Records from a collection:
>>>
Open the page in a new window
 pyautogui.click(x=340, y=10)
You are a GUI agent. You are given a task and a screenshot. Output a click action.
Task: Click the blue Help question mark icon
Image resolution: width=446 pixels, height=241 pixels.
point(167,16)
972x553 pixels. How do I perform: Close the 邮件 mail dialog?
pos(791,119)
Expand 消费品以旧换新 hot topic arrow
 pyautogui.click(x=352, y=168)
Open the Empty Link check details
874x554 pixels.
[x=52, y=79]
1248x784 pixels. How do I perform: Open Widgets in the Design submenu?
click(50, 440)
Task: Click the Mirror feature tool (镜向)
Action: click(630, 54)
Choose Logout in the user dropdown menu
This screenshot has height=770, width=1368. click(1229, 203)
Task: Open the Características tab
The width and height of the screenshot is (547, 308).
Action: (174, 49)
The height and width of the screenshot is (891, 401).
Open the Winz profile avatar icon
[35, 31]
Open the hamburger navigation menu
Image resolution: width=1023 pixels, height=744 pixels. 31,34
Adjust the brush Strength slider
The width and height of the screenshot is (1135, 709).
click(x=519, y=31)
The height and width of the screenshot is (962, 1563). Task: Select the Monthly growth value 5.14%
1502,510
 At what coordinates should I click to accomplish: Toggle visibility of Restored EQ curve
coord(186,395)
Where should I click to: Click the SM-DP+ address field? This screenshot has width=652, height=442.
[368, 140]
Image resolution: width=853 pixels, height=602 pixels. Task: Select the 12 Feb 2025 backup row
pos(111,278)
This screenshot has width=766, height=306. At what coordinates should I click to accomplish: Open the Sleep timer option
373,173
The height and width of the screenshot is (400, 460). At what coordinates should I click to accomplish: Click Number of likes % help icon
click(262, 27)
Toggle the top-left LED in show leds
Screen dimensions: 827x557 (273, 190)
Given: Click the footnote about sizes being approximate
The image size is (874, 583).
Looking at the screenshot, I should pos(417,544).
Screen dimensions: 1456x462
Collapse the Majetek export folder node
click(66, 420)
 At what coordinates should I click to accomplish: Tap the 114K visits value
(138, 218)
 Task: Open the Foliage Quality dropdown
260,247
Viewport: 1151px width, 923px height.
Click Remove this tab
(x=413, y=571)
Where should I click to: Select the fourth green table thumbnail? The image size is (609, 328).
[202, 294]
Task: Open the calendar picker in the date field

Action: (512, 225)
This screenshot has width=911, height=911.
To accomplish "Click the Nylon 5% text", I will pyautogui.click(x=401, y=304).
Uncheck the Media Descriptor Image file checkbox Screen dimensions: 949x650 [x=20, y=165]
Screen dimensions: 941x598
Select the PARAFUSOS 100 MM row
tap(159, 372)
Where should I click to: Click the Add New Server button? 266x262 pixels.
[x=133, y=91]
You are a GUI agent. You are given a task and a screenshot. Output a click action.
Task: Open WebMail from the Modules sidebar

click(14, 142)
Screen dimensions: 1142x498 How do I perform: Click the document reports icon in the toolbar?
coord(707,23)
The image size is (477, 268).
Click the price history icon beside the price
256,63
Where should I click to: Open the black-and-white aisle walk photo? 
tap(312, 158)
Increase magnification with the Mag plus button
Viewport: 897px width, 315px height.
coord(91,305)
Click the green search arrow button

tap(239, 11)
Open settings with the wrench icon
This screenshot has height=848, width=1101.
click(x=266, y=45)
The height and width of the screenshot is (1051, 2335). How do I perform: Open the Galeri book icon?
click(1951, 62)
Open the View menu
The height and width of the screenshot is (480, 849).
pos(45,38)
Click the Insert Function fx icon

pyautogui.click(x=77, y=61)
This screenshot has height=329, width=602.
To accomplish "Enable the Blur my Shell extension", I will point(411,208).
<<<
» AIM OF THE EXERCISE:
Extract from the records above the lines from the one containing "Screen dimensions: 1456x462" to the one containing "This screenshot has width=911, height=911.", both lines included, exactly as they appear and with nothing else.

» ANSWER TO THE PROBLEM:
Screen dimensions: 1456x462
Collapse the Majetek export folder node
click(66, 420)
 At what coordinates should I click to accomplish: Tap the 114K visits value
(138, 218)
 Task: Open the Foliage Quality dropdown
260,247
Viewport: 1151px width, 923px height.
Click Remove this tab
(x=413, y=571)
Where should I click to: Select the fourth green table thumbnail? The image size is (609, 328).
[202, 294]
Task: Open the calendar picker in the date field

Action: (512, 225)
This screenshot has width=911, height=911.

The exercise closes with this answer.